**Data to process**
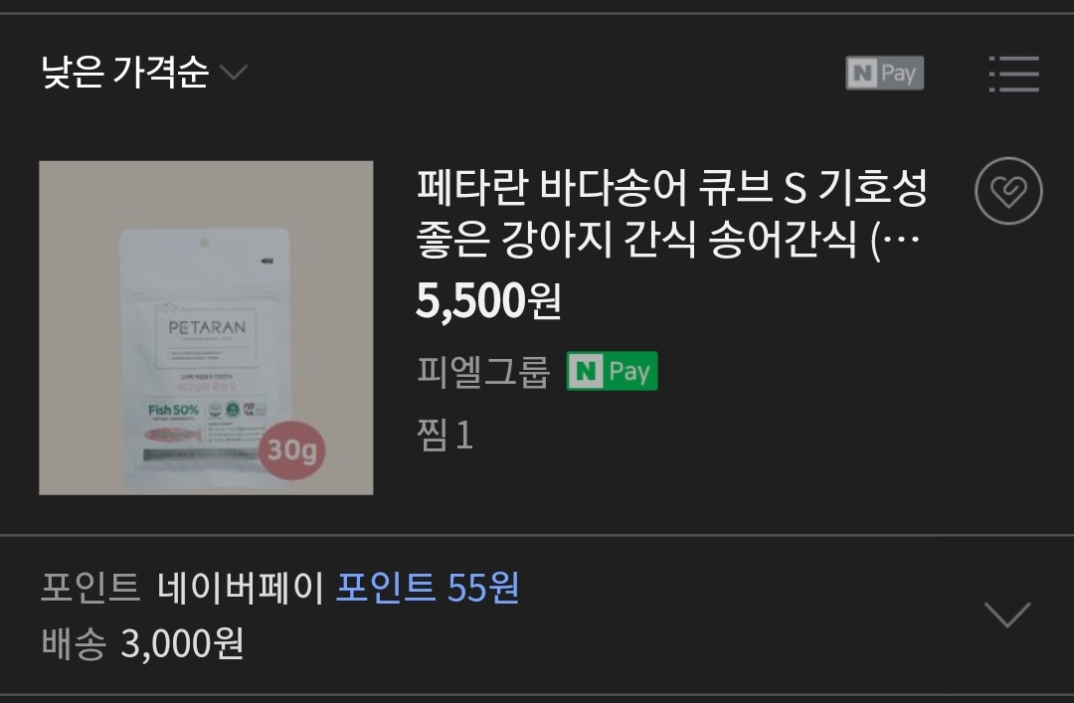Click the Fish 50% label on package

[x=173, y=410]
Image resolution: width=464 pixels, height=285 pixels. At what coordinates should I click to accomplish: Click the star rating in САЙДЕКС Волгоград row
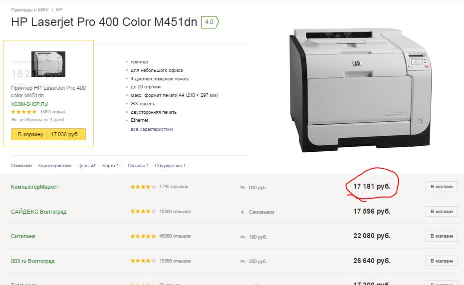click(x=143, y=212)
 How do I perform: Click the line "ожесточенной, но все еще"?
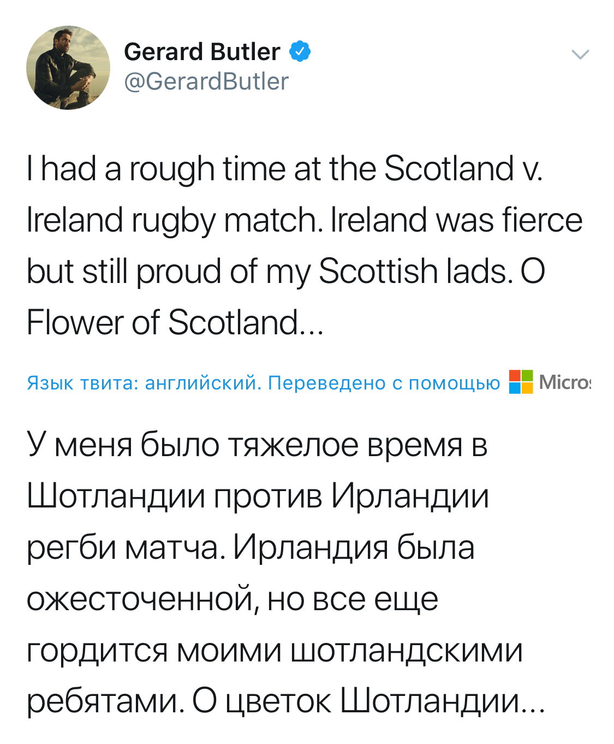233,599
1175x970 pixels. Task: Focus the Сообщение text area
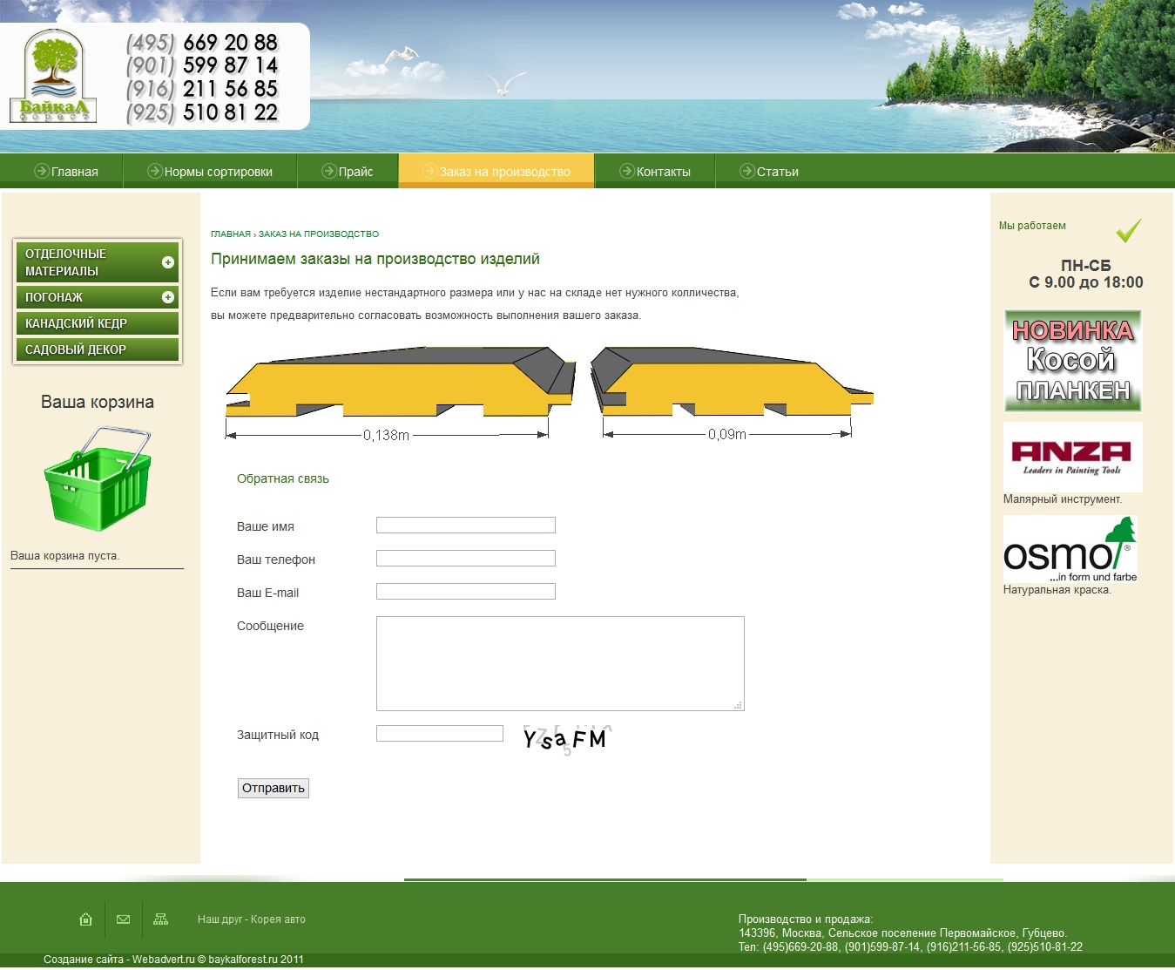[559, 663]
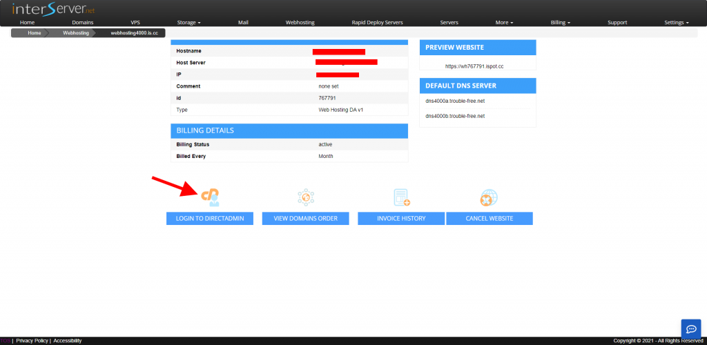This screenshot has height=345, width=707.
Task: Go to the Domains menu item
Action: tap(83, 23)
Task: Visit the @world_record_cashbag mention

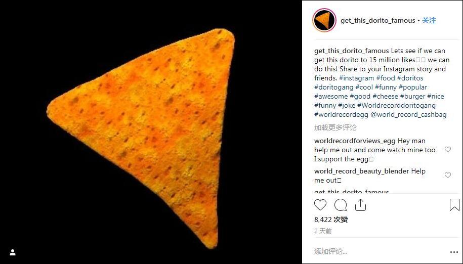Action: pyautogui.click(x=408, y=114)
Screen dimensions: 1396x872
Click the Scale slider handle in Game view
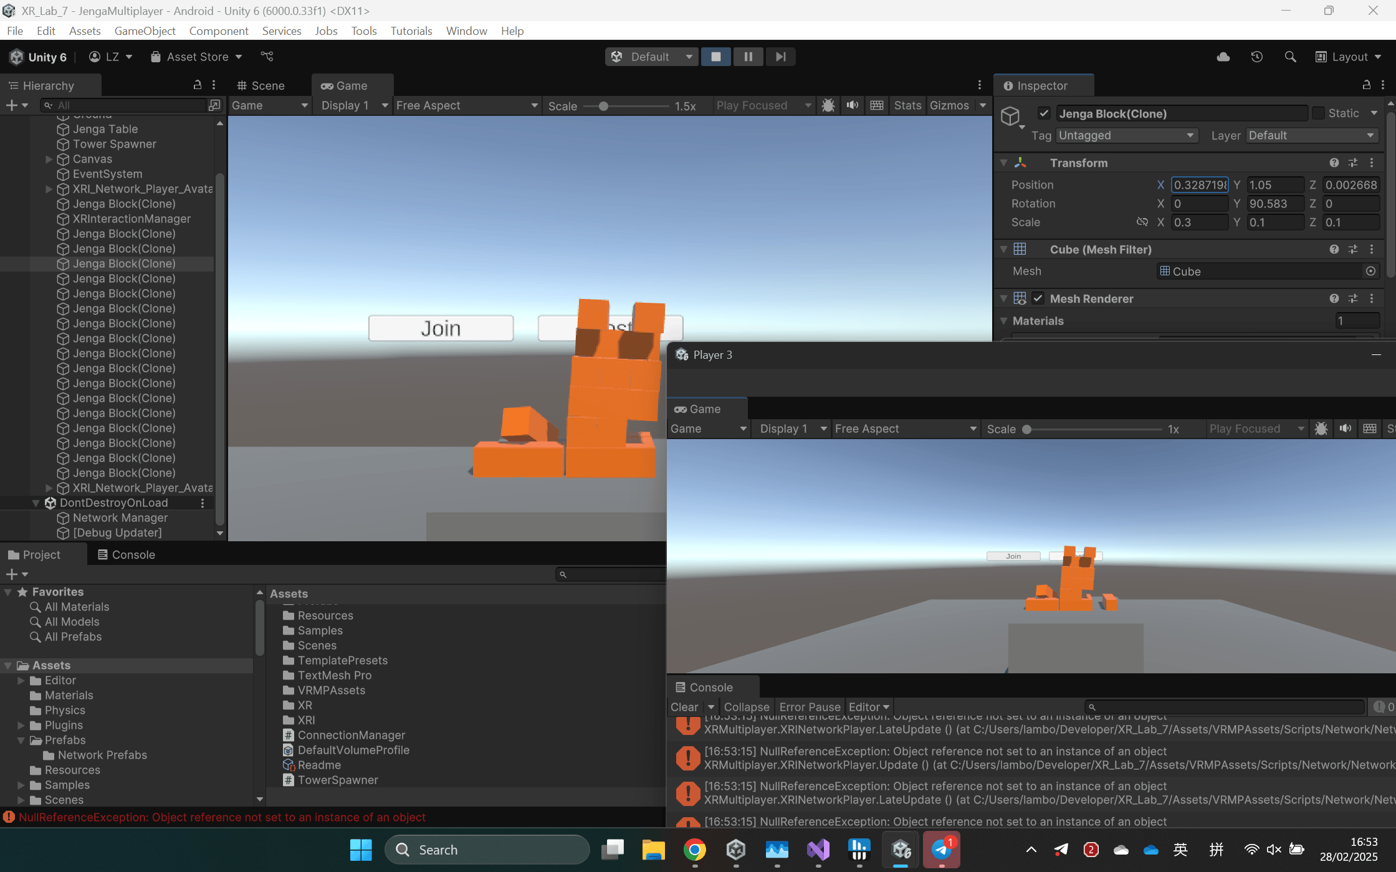click(x=603, y=106)
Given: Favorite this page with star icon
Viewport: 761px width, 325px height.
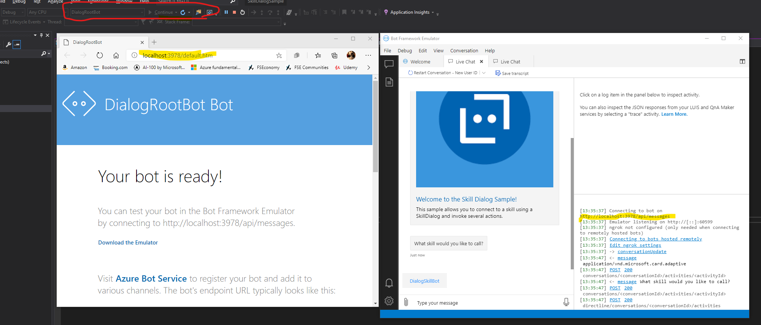Looking at the screenshot, I should point(279,56).
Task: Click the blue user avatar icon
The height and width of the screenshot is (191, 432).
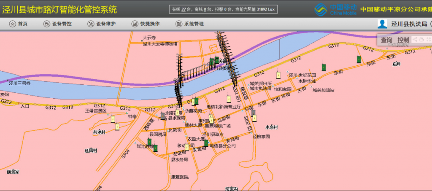Action: pyautogui.click(x=382, y=24)
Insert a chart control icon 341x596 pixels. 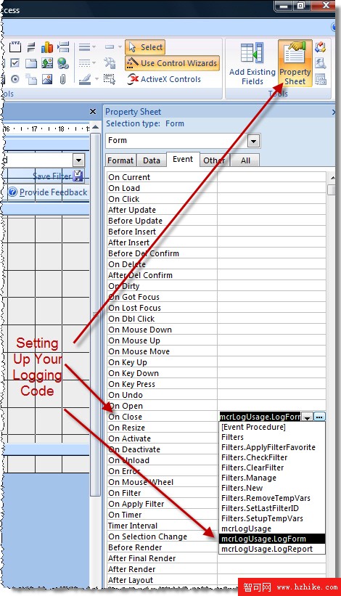click(47, 47)
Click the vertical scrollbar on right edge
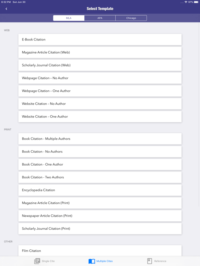This screenshot has width=200, height=266. point(199,115)

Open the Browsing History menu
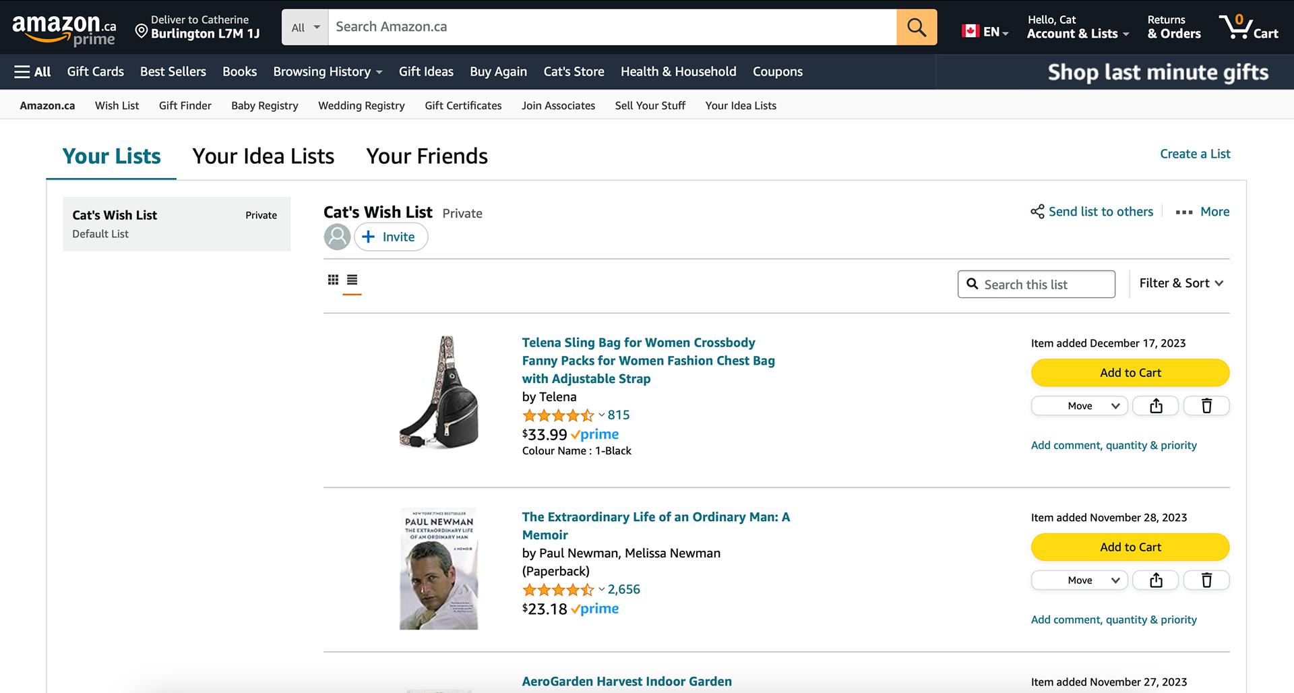click(328, 71)
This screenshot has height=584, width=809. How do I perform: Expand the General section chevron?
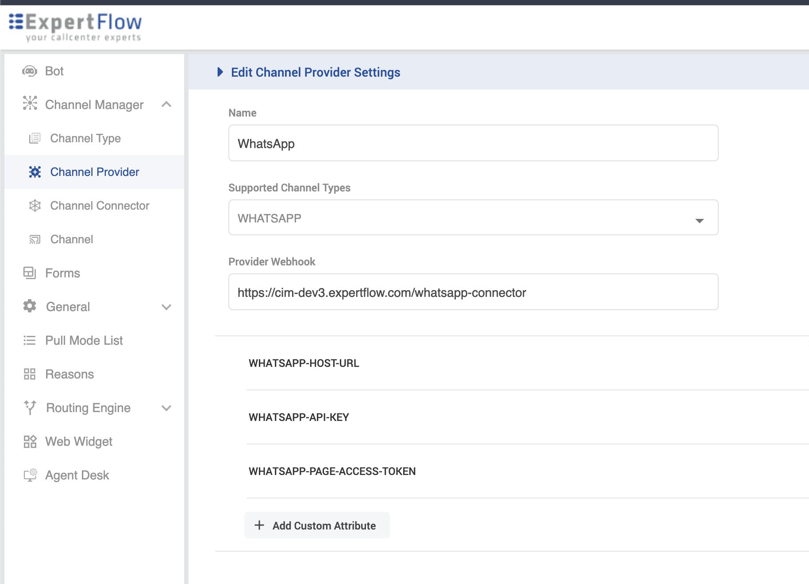tap(166, 307)
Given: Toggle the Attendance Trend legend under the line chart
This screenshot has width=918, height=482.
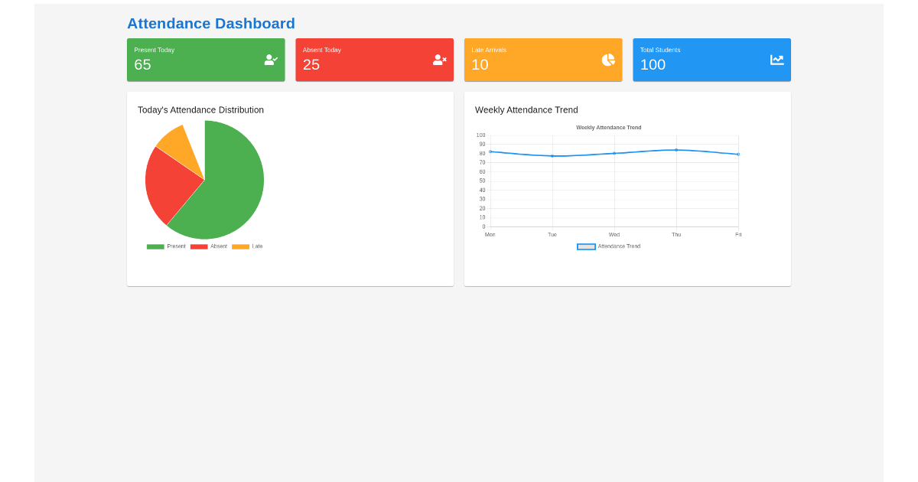Looking at the screenshot, I should (x=621, y=246).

**Challenge**
Copy out the lines above exactly as they appear, from the line containing "How do I perform: Click" through the line containing "Action: pyautogui.click(x=408, y=114)", leaving the pictures out of your answer.

**Response**
 How do I perform: Click the line "ожесточенной, но все еще"?
233,599
1175x970 pixels. Task: Focus the Сообщение text area
[559, 663]
This screenshot has height=345, width=707.
Task: Go to the Domains menu item
Action: tap(83, 23)
Task: Visit the @world_record_cashbag mention

Action: pyautogui.click(x=408, y=114)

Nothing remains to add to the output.